Written instruction >> Copy out word for word every line of the records from the first one through the line that contains "coord(287,65)".

Records for this exercise >>
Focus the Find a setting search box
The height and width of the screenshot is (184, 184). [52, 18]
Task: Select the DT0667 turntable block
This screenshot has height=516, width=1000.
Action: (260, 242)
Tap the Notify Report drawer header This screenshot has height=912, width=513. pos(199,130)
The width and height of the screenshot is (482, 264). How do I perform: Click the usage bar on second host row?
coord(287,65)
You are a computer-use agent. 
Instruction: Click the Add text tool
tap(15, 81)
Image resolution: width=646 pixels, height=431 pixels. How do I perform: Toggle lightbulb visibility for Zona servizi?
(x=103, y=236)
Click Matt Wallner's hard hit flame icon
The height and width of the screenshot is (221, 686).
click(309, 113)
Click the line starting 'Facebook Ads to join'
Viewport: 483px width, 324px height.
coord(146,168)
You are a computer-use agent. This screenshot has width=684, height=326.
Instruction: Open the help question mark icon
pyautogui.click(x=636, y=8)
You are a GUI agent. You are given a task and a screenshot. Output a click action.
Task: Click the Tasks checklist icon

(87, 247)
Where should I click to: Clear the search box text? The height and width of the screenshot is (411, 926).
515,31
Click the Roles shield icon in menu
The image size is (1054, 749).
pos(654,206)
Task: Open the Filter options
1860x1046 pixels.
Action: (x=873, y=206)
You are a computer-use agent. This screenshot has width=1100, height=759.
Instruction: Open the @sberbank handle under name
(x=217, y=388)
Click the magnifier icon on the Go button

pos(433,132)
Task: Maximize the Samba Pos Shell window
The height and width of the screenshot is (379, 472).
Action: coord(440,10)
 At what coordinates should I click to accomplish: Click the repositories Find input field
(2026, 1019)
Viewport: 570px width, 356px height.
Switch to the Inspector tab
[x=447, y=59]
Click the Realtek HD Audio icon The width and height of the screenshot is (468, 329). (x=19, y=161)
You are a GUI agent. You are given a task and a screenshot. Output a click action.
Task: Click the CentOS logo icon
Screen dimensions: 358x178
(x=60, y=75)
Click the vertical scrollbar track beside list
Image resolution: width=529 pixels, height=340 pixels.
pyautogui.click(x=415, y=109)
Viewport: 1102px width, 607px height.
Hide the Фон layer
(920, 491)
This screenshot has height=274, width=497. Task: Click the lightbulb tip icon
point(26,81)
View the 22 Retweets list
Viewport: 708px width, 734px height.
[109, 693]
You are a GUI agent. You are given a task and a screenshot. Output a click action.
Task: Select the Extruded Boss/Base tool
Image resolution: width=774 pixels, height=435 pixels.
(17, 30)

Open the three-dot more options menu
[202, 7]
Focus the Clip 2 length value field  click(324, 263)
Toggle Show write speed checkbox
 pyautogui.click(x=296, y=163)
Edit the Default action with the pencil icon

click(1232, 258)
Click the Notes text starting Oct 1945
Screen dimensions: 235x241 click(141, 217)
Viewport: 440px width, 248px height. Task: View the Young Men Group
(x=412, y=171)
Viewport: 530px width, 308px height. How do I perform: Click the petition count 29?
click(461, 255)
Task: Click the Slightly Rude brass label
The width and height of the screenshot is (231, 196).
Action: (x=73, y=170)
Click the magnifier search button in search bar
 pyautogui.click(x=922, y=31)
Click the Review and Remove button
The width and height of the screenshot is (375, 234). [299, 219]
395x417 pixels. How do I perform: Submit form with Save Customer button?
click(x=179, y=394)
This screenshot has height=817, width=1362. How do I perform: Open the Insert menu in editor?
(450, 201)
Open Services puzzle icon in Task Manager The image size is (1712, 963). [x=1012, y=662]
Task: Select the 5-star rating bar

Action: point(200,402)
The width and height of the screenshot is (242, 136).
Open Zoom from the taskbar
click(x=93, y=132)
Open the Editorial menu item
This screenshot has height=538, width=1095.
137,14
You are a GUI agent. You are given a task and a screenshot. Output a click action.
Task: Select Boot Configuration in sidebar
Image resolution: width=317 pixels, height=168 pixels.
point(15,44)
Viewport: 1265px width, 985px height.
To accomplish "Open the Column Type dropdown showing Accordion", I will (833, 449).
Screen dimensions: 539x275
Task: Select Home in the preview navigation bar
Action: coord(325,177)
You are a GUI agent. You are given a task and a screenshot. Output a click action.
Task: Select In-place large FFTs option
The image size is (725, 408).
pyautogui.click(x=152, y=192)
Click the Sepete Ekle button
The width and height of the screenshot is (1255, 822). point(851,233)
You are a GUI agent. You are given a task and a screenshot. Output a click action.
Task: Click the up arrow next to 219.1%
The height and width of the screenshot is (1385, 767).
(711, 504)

Right answer >>
Focus the Find a setting search box
The height and width of the screenshot is (184, 184). [52, 18]
Task: Select the DT0667 turntable block
This screenshot has height=516, width=1000.
Action: (260, 242)
Tap the Notify Report drawer header This screenshot has height=912, width=513. pos(199,130)
The width and height of the screenshot is (482, 264). How do I perform: Click the usage bar on second host row?
coord(287,65)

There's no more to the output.